**MATERIAL TO PROCESS**

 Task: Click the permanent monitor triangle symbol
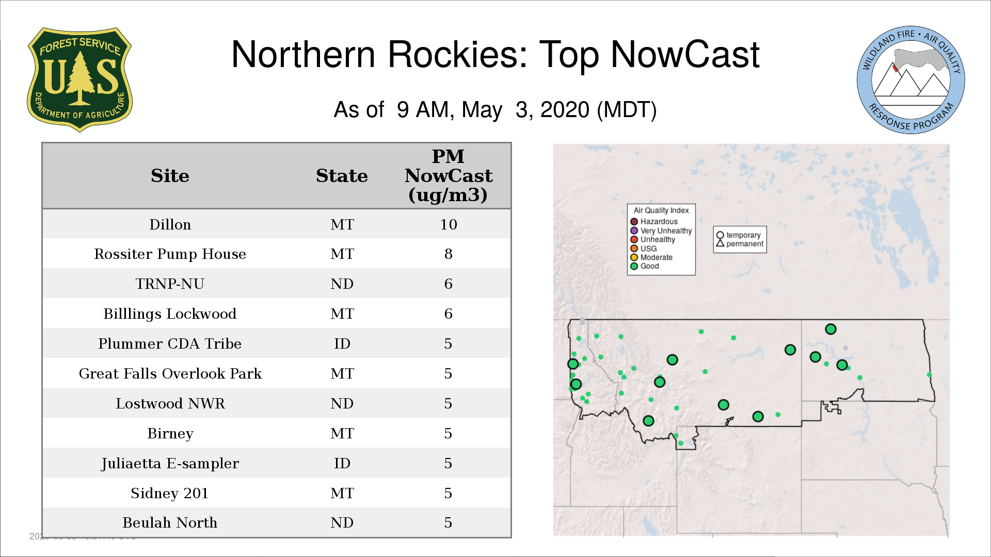click(720, 243)
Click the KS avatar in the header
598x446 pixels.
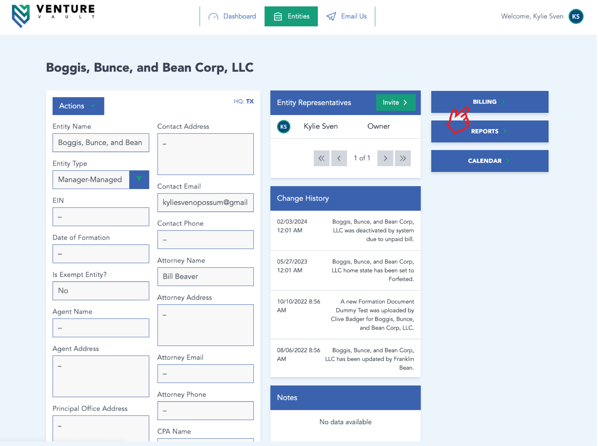576,16
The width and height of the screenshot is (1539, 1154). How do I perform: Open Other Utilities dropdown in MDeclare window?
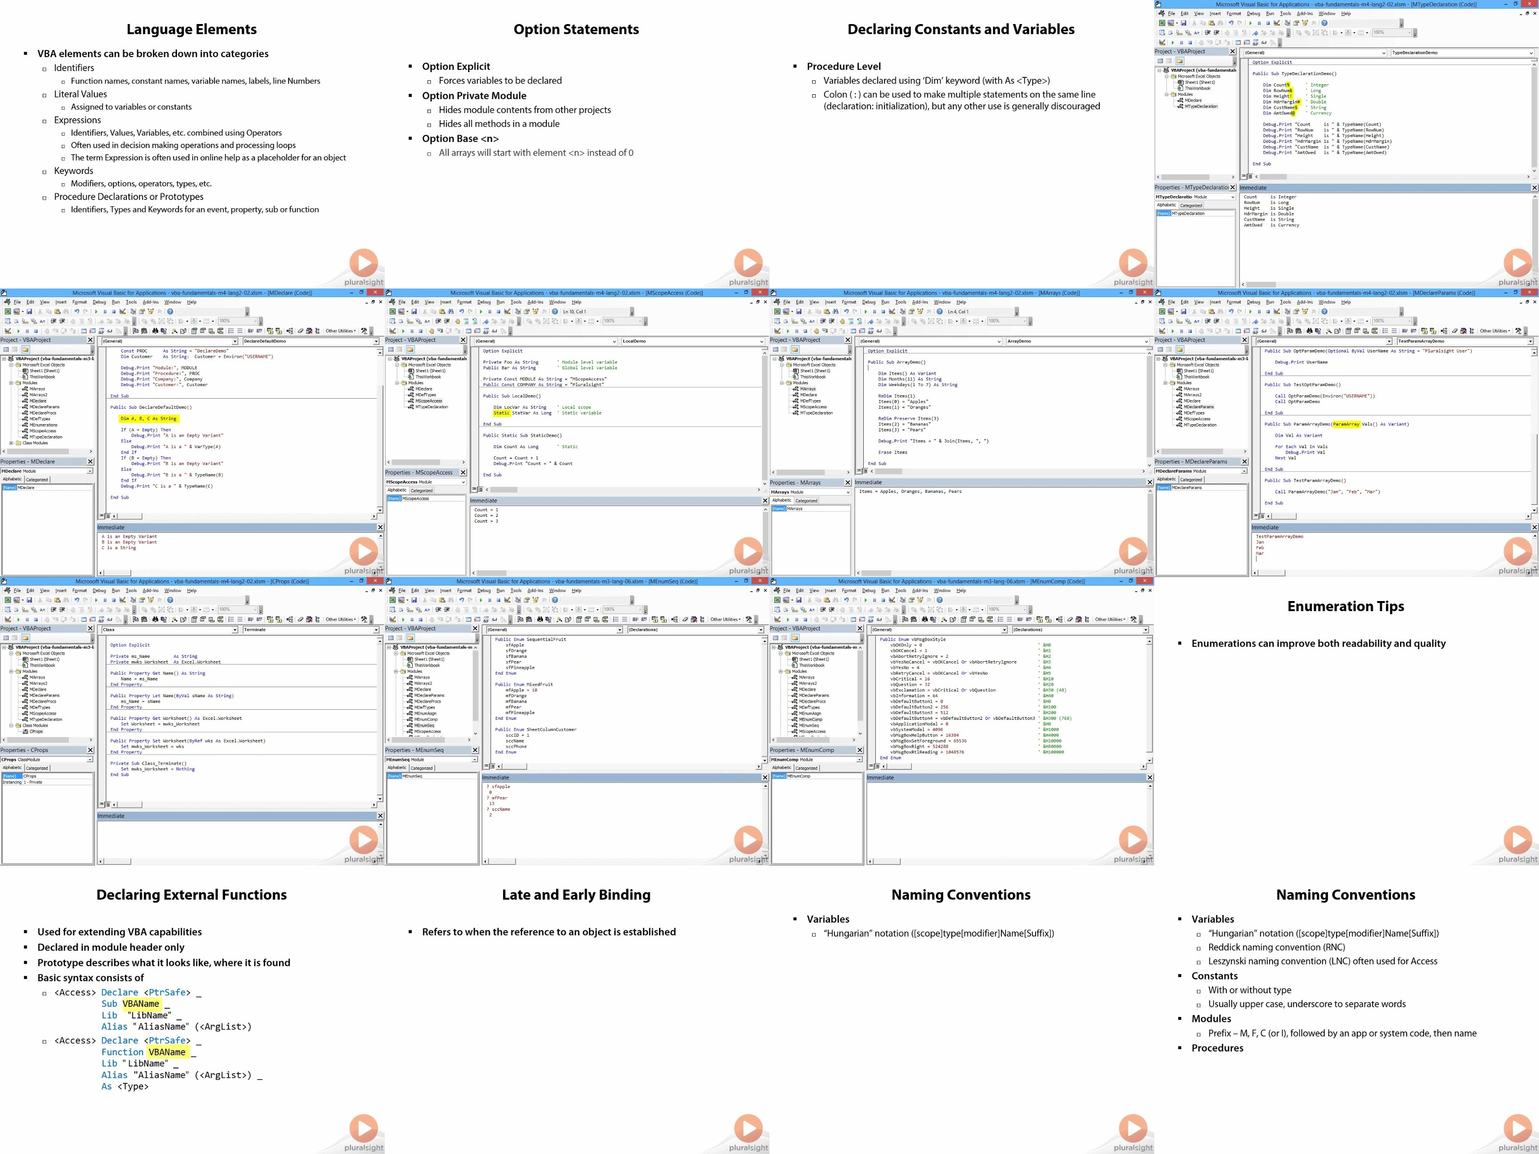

**WORK TO COMPLETE**
In the data above, the line containing "Click the KS avatar in the header" and all lines after it are to be reproduced exactly, leaving out the pictures.

**WRITTEN SOLUTION**
Click the KS avatar in the header
598x446 pixels.
576,16
The width and height of the screenshot is (1539, 1154). How do I perform: Open Other Utilities dropdown in MDeclare window?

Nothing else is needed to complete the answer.